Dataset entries
※
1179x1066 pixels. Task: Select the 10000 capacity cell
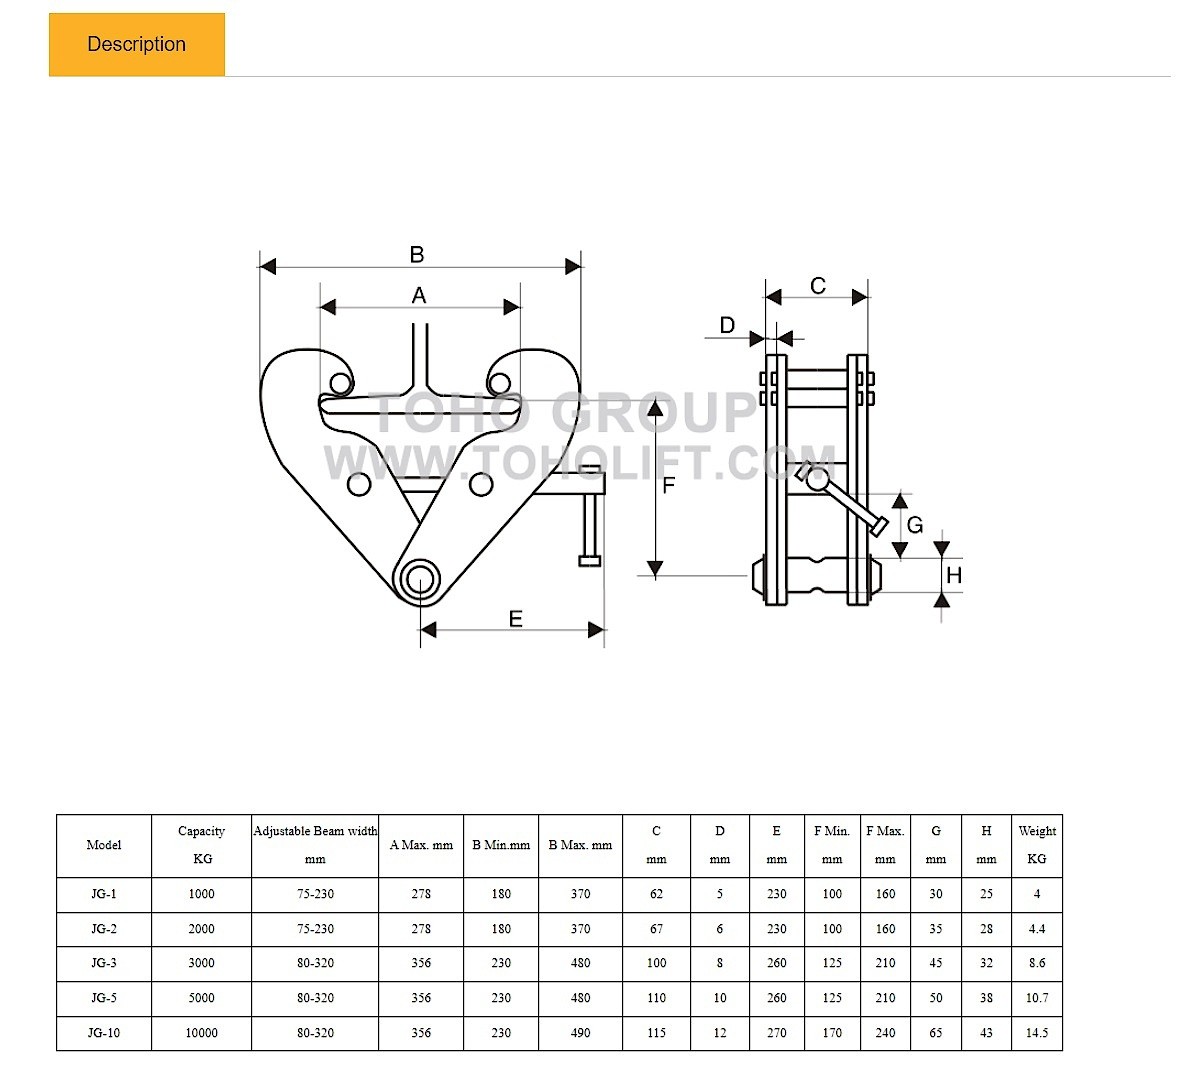point(201,1033)
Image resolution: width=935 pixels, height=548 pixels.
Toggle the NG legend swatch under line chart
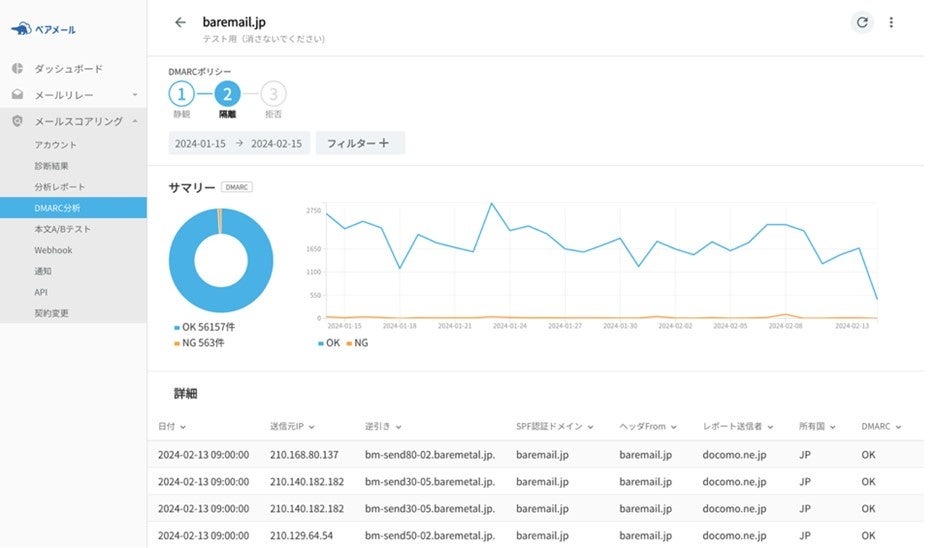pyautogui.click(x=349, y=343)
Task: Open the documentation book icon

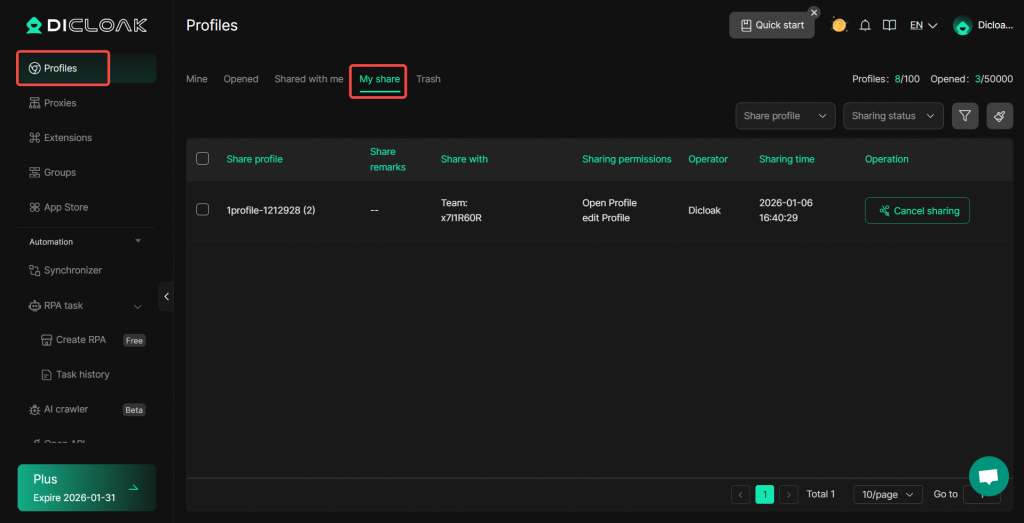Action: pyautogui.click(x=889, y=25)
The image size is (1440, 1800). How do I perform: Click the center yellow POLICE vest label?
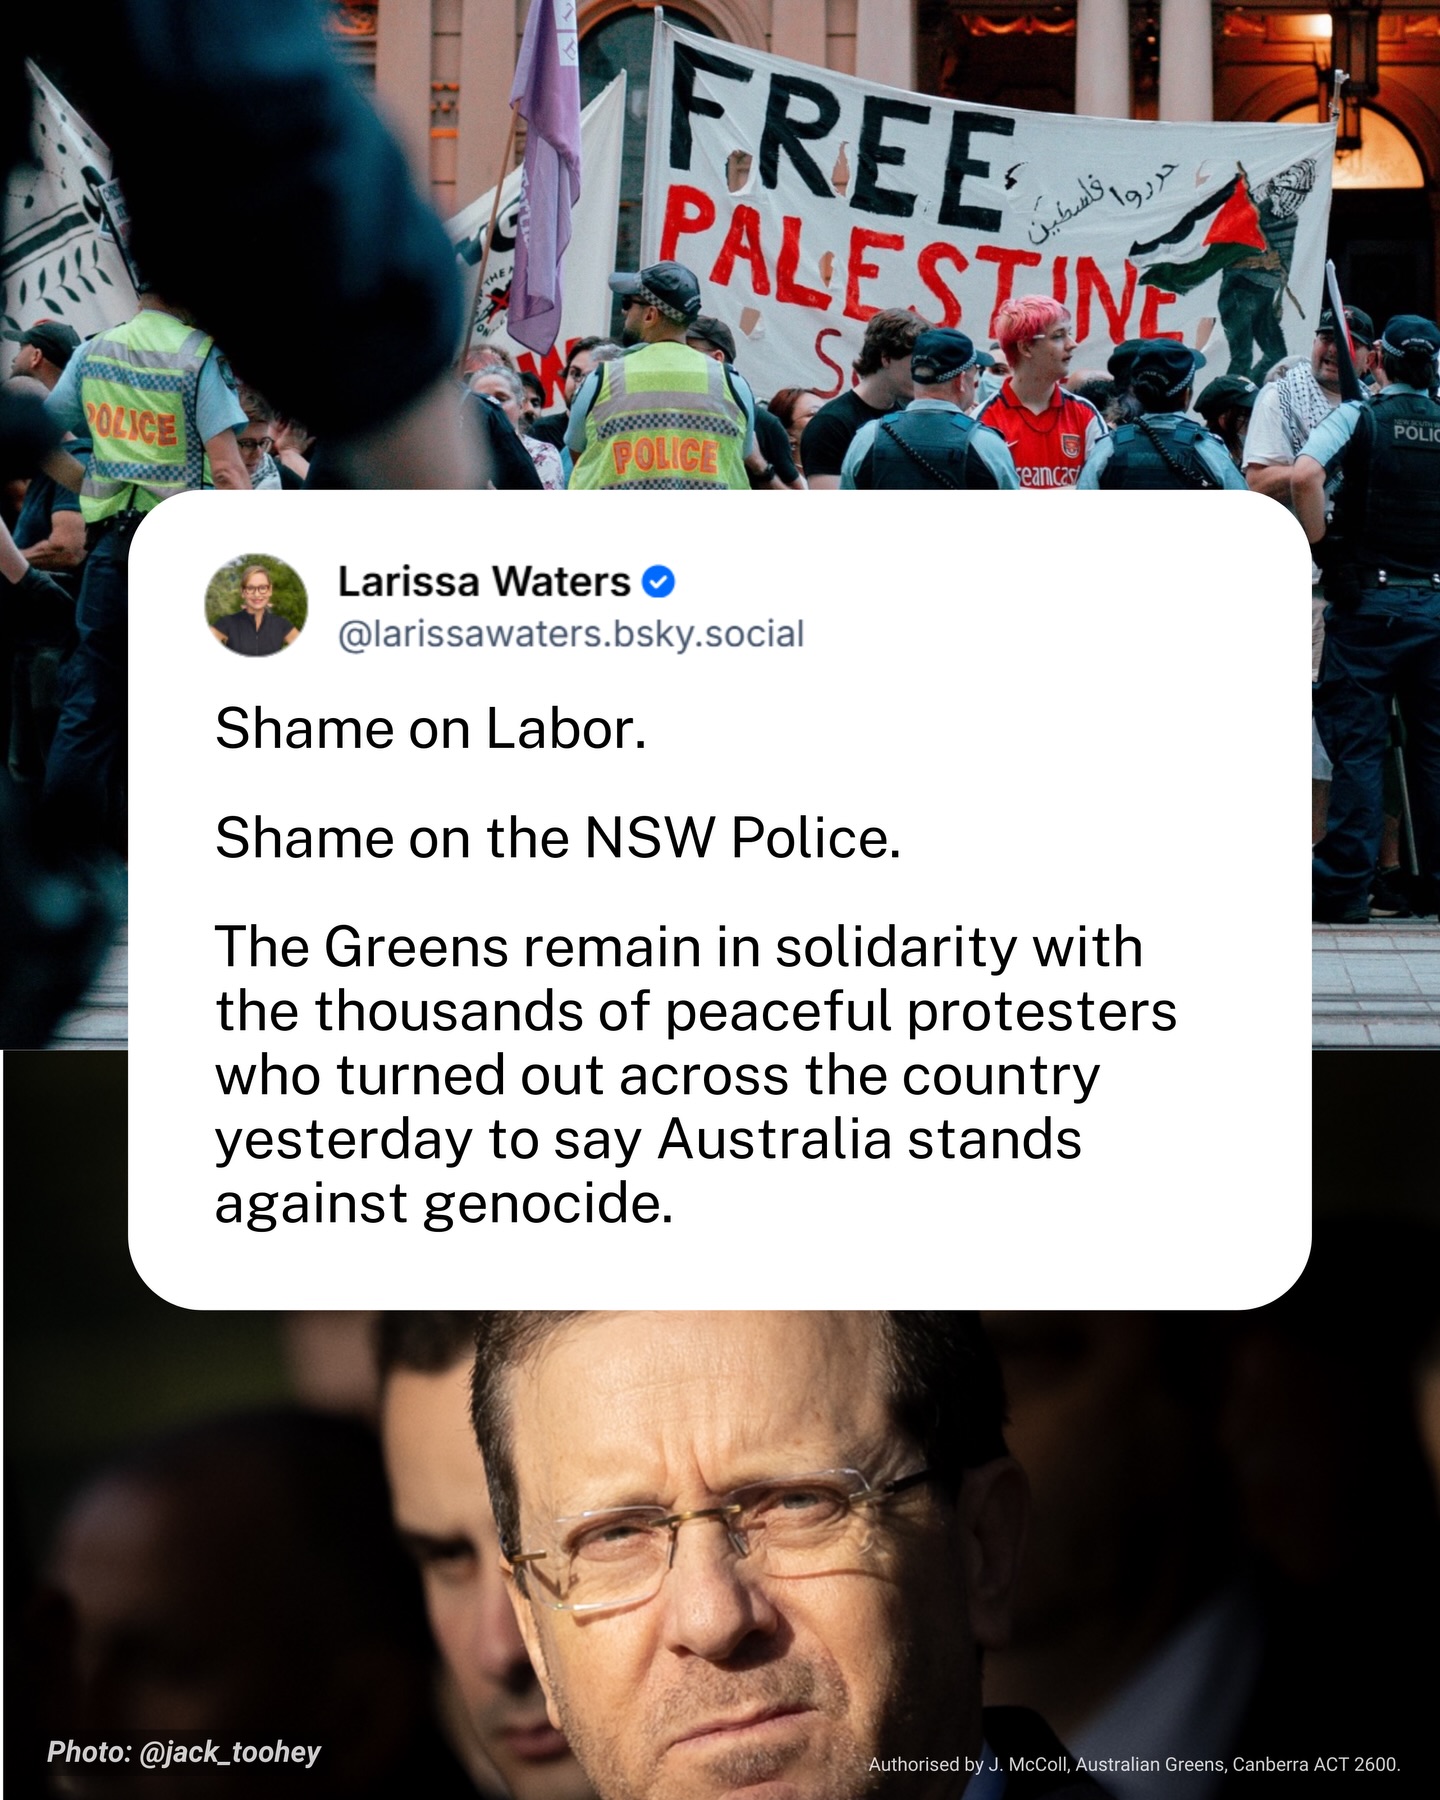(x=666, y=455)
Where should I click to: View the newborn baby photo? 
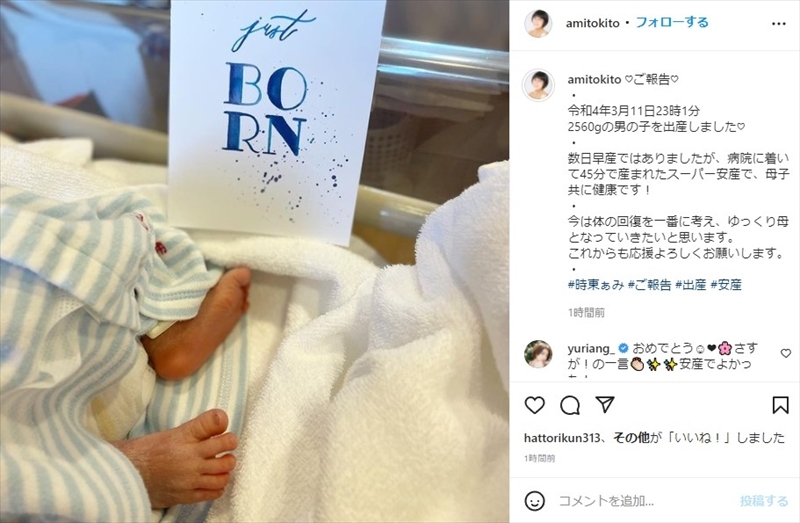point(255,261)
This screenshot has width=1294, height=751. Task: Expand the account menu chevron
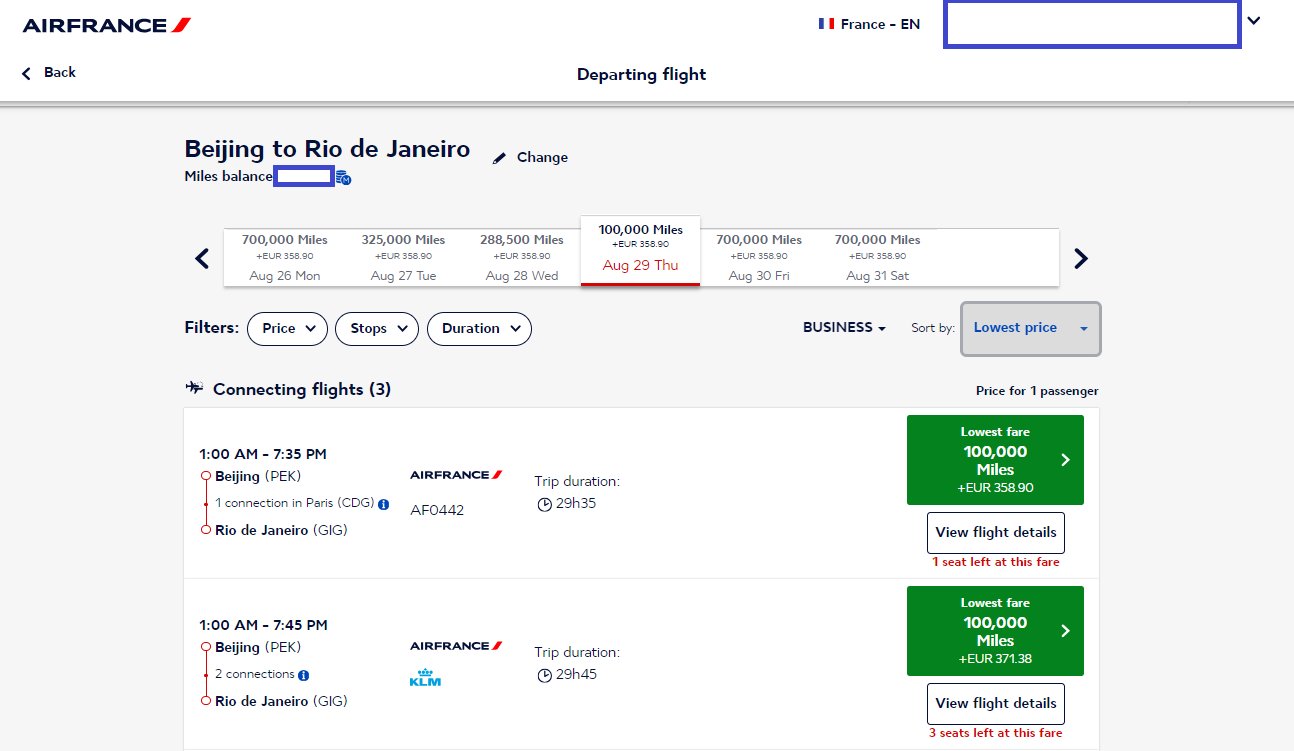tap(1254, 21)

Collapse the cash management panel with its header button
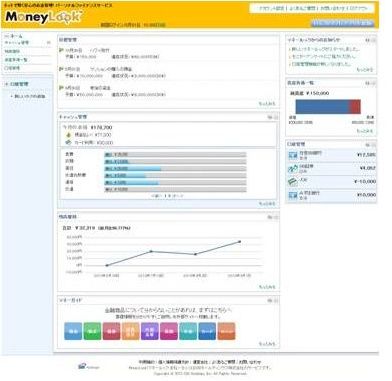(x=276, y=117)
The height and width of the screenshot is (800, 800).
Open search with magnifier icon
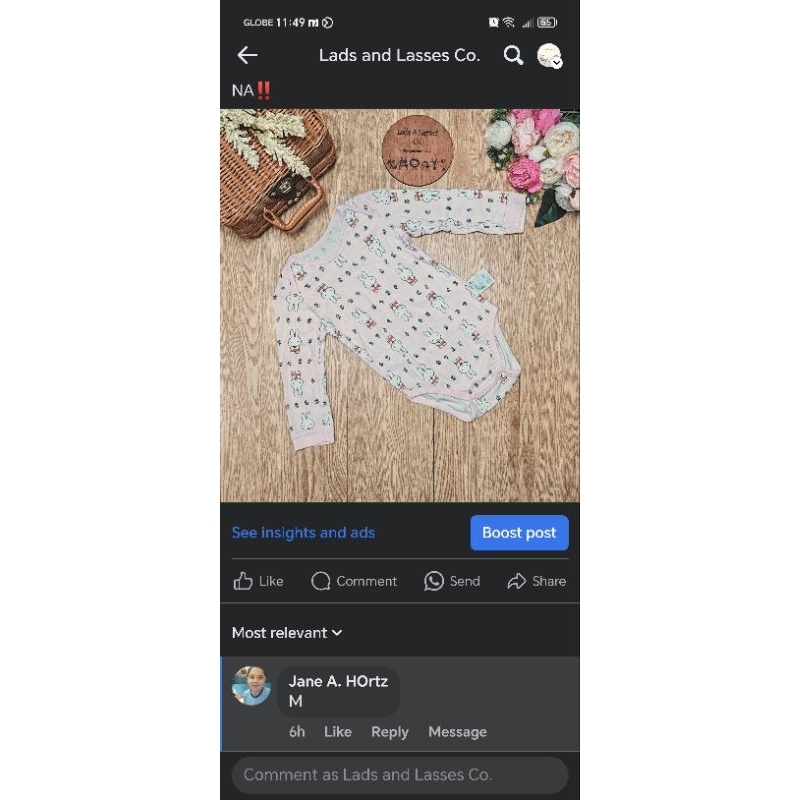pyautogui.click(x=513, y=55)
※
→ **Objective**
Reproduce the material from the line containing "Collapse the cash" through the end of the material, replacing "magnifier" with "magnifying glass" and changing nothing else. Omit the pictures from the answer.

→ **Response to the exercise**
Collapse the cash management panel with its header button
(x=276, y=117)
The height and width of the screenshot is (800, 800).
Open search with magnifying glass icon
pyautogui.click(x=513, y=55)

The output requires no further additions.